Misschien herinner je nog dat de massa $ M$ ook wel de traagheid van een voorwerp genoemd wordt, omdat een zwaar voorwerp moeilijker in beweging te brengen is dan een licht voorwerp. Bij rotaties neemt $ I$ de rol van traagheid over: Een voorwerp met een grote $ I$ zal moeilijker in rotatie gebracht kunnen worden dan een voorwerp met een kleine $ I$. $ \omega$ is de hoeksnelheid van het voorwerp, dus hoeveel radialen het voorwerp per seconde roteert.
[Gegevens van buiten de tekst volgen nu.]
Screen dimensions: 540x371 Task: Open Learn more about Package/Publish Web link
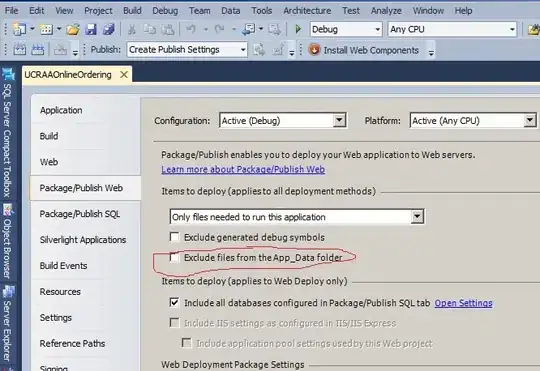click(x=243, y=169)
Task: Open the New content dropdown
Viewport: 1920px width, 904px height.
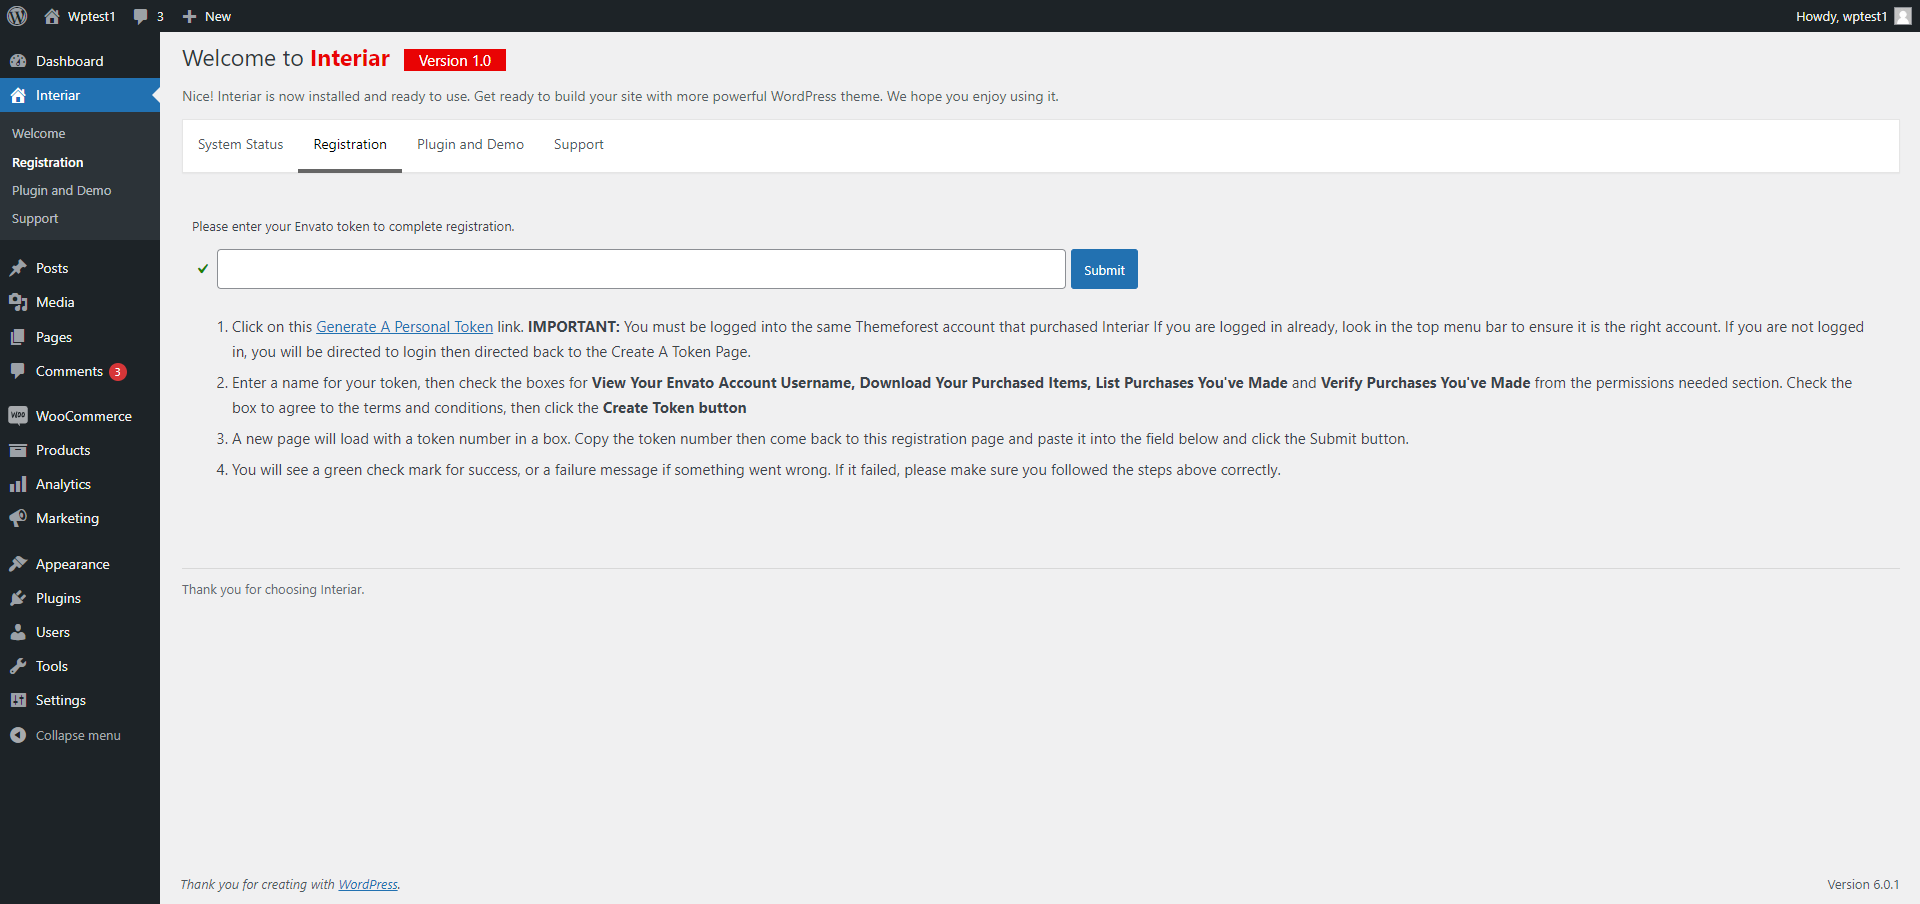Action: coord(208,16)
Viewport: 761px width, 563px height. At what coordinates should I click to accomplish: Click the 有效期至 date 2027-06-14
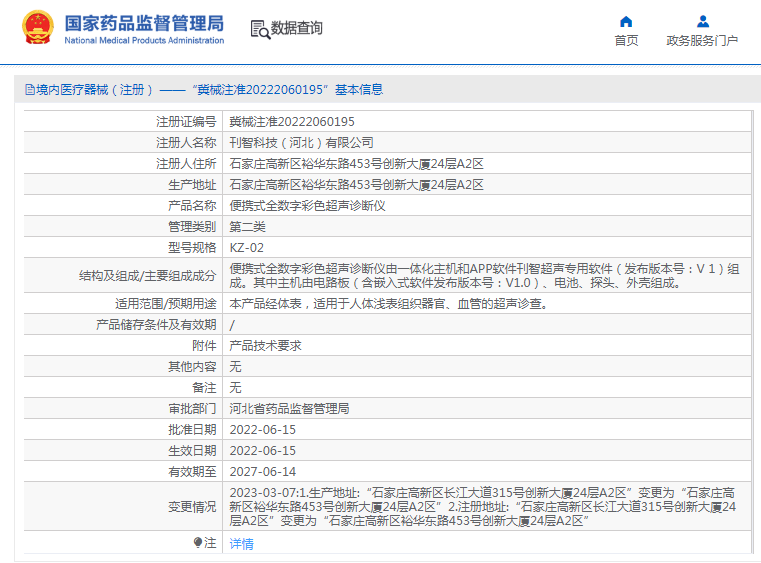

Het traagheidsmoment van één punt met massa $ m_i$ en een afstand $ r_i$ tot de rotatieas geeft een bijdrage aan het traagheidsmoment van:

$\displaystyle I_i = m_i r_i^2$ (17)

Je kunt een voorwerp zien als opgebouwd uit erg veel massapuntjes, en voor het totale traagheidsmoment van het voorwerp geldt dan:

$\displaystyle I = \sum_i m_i r_i^2$ (18)

In plaats van een massa puntje kunnen we ook een blokje nemen met inhoud $ \d V$ en dichtheid $ \rho$ op een gemiddelde afstand $ r_i$ van de rotatieas. Dit blokje heeft dan massa $ m=\rho \d V$, er geldt dus:

$\displaystyle m_i = \rho \d V \quad \Rightarrow \quad I_i = \rho r_i^2 \d V$ (19)

Het totale traagheidsmoment van het voorwerp is:

$\displaystyle I = \sum_i \rho r_i^2 \d V$ (20)

Als de blokjes oneindig klein gemaakt worden kan de som overgaan in een integraal:

$\displaystyle I = \int_V \rho r^2 \d V$ (21)

waarbij de subscript $ V$ aangeeft dat over het gehele volume $ V$ van het voorwerp geintegreerd moet worden.